++++ Excerpted passage ++++

Methods: Using unique longitudinal data, this paper will assess multiple deprivations experienced by families in New York City before the covid-19 crisis and during the covid-19 crisis if the data is available by then. We will use the New York City (NYC) Longitudinal Study of Wellbeing or “Poverty Tracker”. It is a survey of about 2,300 New York City residents. Its objective is to provide a multidimensional and dynamic understanding of disadvantage in NYC. Our multidimensional poverty measure will be based on the Alkire and Foster method. As New York City was a hot spot of the Covid-19 pandemic in the U.S., we expect to find large increases in multidimensional poverty in the period after the crisis. Our hypothesis is that increases in multidimensional poverty in the period after the crisis are higher than increases in income poverty.
Results: The paper measures deprivations at least in the following dimensions: (i) income poverty, using a measure based on the new Supplemental Poverty Measure; (ii) adult health problems; (iii) economic insecurity measured by food insecurity, housing hardship, lack of health insurance and out of pocket medical expenditures; (iii) health problems and (iv) neighborhood pollution. We estimate overall levels of multiple deprivations and for key sub-populations (i.e. by race, ethnicity, disability).
Conclusions/Implications: Using unique longitudinal data, we assess multiple deprivations experienced by families in New York City before and during the covid-19 crisis. Measuring multidimensional poverty before and during the covid-19 crisis can help inform policies as well as target social services and benefits.

++++ Data for analysis ++++

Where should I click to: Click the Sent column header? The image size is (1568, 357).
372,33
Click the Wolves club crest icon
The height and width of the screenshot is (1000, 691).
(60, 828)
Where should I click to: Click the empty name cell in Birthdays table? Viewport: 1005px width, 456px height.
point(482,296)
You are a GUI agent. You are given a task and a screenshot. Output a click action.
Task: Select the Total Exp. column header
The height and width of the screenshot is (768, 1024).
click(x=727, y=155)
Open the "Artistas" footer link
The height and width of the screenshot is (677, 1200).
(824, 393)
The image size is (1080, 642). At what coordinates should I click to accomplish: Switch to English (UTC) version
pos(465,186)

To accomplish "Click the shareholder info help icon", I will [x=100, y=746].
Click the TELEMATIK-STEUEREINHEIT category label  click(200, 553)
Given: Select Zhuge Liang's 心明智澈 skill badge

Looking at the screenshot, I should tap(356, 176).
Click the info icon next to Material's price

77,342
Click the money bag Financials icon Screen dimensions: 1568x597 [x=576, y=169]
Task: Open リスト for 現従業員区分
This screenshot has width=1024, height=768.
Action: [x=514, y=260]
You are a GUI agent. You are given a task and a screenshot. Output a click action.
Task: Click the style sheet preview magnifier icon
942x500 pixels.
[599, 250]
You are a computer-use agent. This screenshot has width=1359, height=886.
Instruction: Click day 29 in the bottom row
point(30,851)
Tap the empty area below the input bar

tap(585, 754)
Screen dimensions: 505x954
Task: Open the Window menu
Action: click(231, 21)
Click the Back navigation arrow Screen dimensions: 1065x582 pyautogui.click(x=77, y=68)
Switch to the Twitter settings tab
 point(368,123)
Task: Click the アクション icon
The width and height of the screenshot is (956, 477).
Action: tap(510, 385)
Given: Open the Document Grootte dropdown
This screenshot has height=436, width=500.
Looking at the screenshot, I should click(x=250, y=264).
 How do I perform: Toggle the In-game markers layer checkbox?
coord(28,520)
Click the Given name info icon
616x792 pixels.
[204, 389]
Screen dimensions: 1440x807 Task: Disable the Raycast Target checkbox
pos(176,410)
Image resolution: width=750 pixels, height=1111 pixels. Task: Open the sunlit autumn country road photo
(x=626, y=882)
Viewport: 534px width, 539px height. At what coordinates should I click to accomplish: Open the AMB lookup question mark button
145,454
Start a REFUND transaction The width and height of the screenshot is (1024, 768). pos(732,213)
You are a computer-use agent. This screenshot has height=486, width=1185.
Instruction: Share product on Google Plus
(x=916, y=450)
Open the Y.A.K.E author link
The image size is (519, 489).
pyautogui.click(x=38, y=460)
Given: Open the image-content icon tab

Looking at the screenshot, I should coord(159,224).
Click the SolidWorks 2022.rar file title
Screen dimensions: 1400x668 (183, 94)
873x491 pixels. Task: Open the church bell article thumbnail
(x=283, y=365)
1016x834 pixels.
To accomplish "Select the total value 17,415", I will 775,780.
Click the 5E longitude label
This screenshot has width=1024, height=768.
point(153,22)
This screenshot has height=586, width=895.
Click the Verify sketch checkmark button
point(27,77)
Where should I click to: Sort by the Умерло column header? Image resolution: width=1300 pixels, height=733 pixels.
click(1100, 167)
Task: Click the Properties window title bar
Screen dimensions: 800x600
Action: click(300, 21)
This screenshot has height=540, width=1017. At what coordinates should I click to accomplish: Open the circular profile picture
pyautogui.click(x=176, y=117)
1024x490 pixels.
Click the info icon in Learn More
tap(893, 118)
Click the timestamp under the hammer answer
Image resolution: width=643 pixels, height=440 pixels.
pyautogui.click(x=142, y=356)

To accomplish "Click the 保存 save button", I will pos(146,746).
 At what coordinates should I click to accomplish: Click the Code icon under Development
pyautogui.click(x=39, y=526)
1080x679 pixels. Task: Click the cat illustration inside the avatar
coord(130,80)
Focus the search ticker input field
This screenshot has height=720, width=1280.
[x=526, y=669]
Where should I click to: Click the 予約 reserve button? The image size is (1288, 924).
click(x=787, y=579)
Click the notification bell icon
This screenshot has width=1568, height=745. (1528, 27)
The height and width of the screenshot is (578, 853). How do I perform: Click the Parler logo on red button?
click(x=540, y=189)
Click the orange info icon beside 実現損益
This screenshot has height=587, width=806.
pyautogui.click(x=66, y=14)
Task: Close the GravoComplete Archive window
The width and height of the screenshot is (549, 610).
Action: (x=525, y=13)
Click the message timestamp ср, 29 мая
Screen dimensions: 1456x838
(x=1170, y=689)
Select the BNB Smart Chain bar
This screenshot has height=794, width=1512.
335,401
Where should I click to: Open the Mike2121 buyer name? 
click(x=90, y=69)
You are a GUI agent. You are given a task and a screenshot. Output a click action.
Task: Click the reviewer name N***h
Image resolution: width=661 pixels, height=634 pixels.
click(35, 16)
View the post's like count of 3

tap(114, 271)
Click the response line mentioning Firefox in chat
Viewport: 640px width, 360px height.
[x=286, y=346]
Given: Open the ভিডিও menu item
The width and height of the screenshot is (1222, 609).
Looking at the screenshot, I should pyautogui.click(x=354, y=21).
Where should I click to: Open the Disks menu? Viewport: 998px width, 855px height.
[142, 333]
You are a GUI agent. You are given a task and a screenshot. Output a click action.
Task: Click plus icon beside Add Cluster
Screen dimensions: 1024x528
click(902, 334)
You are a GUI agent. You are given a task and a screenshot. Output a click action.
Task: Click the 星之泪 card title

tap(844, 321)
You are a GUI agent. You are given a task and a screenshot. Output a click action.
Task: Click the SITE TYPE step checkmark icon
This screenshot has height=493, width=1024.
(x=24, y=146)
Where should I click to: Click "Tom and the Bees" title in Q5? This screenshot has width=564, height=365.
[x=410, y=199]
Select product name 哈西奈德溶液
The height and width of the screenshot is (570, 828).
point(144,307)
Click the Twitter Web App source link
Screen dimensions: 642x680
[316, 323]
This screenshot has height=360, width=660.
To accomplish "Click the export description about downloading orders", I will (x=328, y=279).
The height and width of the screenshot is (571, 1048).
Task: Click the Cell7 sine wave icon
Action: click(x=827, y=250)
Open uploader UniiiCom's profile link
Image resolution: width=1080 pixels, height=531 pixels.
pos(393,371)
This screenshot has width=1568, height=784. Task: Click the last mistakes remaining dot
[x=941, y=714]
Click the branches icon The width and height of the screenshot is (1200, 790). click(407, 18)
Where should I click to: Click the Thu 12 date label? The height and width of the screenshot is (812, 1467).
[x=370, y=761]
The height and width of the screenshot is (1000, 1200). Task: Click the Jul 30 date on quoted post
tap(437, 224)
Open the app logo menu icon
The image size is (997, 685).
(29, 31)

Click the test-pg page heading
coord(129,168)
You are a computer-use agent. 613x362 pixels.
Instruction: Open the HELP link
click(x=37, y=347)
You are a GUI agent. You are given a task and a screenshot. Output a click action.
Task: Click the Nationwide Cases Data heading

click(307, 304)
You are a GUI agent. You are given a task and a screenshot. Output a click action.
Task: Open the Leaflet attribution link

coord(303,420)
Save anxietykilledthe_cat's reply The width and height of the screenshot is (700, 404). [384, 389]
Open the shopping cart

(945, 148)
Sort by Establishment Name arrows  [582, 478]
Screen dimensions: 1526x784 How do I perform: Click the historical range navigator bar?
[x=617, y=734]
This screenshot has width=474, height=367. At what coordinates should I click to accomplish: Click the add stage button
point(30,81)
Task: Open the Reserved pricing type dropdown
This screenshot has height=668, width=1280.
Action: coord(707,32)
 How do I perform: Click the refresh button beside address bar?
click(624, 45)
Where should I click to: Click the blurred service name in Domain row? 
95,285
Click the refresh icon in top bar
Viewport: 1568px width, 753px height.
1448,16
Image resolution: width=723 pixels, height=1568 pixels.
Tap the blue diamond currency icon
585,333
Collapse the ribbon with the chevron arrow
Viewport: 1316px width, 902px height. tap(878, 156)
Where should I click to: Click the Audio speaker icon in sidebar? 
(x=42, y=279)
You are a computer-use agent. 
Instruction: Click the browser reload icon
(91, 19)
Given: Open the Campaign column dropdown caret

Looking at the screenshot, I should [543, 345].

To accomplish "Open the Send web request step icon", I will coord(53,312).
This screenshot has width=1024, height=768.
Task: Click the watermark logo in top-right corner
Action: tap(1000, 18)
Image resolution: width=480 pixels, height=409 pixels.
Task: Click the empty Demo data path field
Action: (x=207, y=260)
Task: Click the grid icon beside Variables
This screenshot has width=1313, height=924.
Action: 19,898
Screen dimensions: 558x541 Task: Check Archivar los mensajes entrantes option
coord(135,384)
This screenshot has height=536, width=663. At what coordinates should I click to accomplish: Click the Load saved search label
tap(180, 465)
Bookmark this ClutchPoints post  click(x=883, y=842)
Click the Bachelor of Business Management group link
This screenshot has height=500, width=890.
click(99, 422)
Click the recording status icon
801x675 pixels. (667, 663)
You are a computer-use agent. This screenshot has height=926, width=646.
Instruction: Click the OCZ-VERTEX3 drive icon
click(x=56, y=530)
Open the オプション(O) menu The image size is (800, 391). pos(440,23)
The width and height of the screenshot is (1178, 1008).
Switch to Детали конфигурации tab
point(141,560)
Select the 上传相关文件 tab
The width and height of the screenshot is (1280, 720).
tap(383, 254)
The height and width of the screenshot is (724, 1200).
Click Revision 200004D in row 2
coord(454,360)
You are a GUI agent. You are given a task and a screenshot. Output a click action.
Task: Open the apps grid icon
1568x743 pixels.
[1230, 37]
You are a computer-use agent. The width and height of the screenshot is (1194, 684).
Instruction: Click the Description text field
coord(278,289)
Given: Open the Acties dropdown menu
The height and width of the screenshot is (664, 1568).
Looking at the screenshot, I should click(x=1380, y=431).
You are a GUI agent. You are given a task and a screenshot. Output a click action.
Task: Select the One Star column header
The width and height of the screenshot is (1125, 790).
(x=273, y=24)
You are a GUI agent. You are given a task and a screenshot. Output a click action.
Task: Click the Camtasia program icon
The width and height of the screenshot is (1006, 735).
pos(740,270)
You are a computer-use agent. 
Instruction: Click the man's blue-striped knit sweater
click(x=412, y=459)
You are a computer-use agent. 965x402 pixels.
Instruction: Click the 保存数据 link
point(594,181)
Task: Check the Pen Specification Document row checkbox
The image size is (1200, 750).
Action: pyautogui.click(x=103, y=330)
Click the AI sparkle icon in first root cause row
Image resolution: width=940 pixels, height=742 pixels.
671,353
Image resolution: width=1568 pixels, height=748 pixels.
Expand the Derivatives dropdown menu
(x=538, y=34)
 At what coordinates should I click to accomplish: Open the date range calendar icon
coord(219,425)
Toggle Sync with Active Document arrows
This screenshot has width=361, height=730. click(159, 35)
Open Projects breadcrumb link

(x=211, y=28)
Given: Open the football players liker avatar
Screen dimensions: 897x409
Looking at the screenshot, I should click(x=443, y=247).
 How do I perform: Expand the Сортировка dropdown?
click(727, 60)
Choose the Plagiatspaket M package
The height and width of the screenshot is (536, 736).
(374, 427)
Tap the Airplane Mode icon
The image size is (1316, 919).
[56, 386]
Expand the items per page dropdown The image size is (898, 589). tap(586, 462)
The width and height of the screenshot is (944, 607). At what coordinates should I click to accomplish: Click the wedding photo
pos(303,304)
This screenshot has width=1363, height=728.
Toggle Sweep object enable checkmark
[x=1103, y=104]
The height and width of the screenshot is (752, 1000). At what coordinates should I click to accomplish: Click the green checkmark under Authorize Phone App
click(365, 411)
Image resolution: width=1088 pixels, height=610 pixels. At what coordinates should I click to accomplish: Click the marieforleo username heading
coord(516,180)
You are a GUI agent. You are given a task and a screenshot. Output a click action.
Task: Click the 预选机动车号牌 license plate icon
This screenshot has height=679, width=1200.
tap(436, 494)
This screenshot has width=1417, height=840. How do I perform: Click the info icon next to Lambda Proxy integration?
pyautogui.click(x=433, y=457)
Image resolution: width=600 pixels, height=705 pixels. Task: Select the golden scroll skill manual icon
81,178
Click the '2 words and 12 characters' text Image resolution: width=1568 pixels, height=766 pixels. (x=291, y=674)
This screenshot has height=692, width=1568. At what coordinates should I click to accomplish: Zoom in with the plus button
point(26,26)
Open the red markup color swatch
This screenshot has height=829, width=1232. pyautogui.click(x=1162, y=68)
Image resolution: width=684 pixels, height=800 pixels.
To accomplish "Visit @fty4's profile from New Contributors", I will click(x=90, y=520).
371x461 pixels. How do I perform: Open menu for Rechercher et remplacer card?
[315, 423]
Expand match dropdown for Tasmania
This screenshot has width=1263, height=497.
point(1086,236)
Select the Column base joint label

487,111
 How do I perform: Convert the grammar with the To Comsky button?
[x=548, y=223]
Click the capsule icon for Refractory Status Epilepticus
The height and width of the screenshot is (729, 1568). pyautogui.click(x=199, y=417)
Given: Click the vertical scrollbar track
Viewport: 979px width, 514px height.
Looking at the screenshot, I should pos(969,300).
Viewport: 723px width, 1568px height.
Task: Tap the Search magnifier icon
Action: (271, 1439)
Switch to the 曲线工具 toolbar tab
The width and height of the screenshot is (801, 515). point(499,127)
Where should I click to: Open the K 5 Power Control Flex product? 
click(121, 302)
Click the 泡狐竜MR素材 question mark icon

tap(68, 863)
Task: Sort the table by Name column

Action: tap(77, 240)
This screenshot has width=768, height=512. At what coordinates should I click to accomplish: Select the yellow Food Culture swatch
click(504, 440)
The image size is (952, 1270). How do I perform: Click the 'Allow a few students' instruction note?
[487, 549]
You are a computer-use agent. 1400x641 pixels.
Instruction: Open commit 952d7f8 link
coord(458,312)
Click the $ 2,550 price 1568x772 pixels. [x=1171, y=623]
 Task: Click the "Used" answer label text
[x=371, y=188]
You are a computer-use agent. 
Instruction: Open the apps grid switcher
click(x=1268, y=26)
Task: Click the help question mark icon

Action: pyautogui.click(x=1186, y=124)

++++

» What you should do:
Answer these from the study summary on poverty in New York City:
(a) About how many New York City residents does the "Poverty Tracker" survey include?
(b) Which method is the multidimensional poverty measure based on?
(c) By which key sub-populations are deprivations also estimated?

» Expected output:
(a) About 2,300.
(b) The Alkire and Foster method.
(c) Race, ethnicity, and disability.